Os Rolling Stones, ao som de um disparo só
Texto: PEDRO DE FREITAS BRANCO
Relendo Vinyl Junkies, livro do jornalista musical Brett Milano, redescubro a narrativa de um melómano, líder de banda de rock’n’roll, que teimosamente se mantém fundamentalista do som monaural. Inevitavelmente, Monoman é o seu nome de guerra. E em cada sulco de vinil ele busca a verdade mono, quando “a música soa completa como se fosse bombeada por um único coração”.
Talvez a reedição da discografia sessentista dos Rolling Stones na versão mono, nos formatos físicos de 16 LP ou 15 CD, agora apresentada numa caixa de luxo asiático, não faça assim tanta falta no universo monolítico do protagonista de Milano – presume-se que já possua as raras prensagens originais -, porém, esta colecção mamute promete impôr-se pelo carácter definitivo e pela qualidade anunciada.
No caso da tão desejada versão em vinil, trata-se de masters analógicos meticulosamente produzidos pelo venerando engenheiro de som Bob Ludwig – corte da matriz realizado nos estúdios Abbey Road, em Londres -, cobrindo as discografias inglesa e norte-americana nas etiquetas Decca e London, respectivamente, período mais conhecido entre os fãs por “fase Brian Jones”. Do primeiro álbum The Rolling Stones (1964) a Let It Bleed (1969). E para quem ainda possa desconfiar dos méritos desta reedição, torcer o nariz diante da iminência de outra redundante e nostálgica empreitada comercial, a editora ABKCO resolveu acrescentar um livro de 48 páginas, escrito por David Fricke e ilustrado pelas históricas fotos de Terry O’Neill, e uma compilação inédita, Stray Cats, dedicada a faixas originalmente lançadas somente em single ou EP.
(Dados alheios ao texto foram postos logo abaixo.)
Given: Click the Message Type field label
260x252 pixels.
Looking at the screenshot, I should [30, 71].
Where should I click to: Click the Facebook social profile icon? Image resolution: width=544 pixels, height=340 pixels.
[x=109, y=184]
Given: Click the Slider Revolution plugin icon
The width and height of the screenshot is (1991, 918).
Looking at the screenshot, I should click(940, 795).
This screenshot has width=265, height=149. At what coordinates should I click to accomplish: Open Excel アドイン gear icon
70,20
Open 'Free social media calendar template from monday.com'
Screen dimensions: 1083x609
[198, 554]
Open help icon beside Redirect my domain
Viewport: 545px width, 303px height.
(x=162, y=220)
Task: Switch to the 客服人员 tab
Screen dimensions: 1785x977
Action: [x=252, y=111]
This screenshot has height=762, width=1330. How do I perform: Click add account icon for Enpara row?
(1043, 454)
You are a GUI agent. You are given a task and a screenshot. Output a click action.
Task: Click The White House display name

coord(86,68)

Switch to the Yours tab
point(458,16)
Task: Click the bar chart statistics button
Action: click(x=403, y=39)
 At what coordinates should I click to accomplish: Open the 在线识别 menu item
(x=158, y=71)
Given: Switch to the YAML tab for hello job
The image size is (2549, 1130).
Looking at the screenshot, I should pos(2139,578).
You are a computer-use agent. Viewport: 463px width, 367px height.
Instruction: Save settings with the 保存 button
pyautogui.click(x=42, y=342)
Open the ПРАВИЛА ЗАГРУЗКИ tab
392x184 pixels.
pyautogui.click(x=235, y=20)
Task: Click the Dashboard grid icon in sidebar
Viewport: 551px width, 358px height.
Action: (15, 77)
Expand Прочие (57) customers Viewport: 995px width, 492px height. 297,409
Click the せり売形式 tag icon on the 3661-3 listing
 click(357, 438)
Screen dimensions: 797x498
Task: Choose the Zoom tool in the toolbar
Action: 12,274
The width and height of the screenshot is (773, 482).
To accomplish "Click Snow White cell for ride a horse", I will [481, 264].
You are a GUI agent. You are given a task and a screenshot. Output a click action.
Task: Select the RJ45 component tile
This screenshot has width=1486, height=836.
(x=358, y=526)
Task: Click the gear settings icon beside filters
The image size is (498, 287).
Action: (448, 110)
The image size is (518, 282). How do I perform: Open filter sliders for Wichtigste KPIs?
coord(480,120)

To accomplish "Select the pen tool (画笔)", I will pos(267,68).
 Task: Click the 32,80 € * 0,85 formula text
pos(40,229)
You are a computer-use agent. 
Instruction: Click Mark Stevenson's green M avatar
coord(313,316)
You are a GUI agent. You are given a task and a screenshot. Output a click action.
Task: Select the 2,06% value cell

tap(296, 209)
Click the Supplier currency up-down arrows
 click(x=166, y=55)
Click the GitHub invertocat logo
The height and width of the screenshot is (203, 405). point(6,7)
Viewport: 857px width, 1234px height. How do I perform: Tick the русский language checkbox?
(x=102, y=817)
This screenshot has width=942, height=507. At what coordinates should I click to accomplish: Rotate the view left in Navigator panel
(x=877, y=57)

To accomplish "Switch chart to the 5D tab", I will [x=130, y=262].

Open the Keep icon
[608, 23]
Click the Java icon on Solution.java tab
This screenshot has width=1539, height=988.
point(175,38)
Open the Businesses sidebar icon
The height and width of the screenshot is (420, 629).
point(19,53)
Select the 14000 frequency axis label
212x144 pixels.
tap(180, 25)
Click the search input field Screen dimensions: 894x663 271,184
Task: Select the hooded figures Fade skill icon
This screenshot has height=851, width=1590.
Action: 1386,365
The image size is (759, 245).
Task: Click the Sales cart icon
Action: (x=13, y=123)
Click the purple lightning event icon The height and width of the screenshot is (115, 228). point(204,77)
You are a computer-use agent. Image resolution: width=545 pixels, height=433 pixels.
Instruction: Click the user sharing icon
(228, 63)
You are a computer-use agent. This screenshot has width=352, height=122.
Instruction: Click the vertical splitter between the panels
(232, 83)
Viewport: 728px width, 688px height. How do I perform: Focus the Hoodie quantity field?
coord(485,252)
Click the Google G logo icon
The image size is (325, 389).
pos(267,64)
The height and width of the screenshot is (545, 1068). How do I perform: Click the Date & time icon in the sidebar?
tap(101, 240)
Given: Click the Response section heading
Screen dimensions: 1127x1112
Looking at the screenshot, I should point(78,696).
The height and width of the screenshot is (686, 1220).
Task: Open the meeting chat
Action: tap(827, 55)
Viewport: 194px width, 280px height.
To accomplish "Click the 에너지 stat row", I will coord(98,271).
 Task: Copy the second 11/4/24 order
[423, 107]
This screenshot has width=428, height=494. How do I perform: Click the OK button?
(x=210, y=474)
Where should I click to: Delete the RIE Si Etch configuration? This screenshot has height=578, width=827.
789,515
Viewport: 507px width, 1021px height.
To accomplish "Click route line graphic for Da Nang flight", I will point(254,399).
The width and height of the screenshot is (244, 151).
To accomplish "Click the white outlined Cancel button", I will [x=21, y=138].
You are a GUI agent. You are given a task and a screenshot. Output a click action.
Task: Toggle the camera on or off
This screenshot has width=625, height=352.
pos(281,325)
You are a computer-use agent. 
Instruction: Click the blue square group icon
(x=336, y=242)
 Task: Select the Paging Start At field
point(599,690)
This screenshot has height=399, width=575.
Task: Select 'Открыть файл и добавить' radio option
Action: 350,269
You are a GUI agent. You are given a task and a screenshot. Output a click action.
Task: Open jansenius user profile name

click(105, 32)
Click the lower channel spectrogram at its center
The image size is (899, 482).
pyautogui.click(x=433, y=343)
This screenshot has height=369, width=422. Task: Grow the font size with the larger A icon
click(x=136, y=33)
Por que razão devemos optar pelo mono quando podemos escutar os Rolling Stones vindos da esquerda, da direita, ou mesmo do meio, no nosso sistema stereo? A resposta é simples: o som cru e visceral dos Stones foi feito para ser experimentado num disparo só. Certeiro, conciso, capaz de provocar aquele impacto apenas crível à luz da soma indivisível das partes. Sim, é inegável que certas gravações stereo nos estúdios da Chess, em Chicago (1964-65), retêm particular magia – Down the Road Apiece, por exemplo -, tal como subtis texturas instrumentais no inventivo álbum Aftermath, todavia, trocar o mono pelo stereo em registos da intensidade de (I Can’t Get No) Satisfaction, ou Get Off of My Cloud, seria estilhaçar a essência da mais emblemática “banda de garagem” de todos os tempos.
Estas gravações vêm diretamente da era em que Brian Wilson criou Pet Sounds, indiferente à envolvência estereofónica. Em que o lendário produtor Phil Spector resistiu à tecnologia emergente, celebrando o lema “back to mono”. Ou seja, ouvir hoje os Rolling Stones em mono é como regressar a outra vida, à adolescência dos anos 60, ao tempo em que se ligava o rádio e 19th Nervous Breakdown explodia na onda média. É ouvir os Stones no contexto perfeito.
Pois, era num tempo em q os Rolling Stones eram ainda ostracizados e secundaríamos nas nossas rádios em contraponto aos Beatles – dos quais diziam, pasme-se, q eram apenas uns imitadores recorrentes -, Beach Boys e até aos Shadows (incrível). O tempo mais uma vez provou o contrário.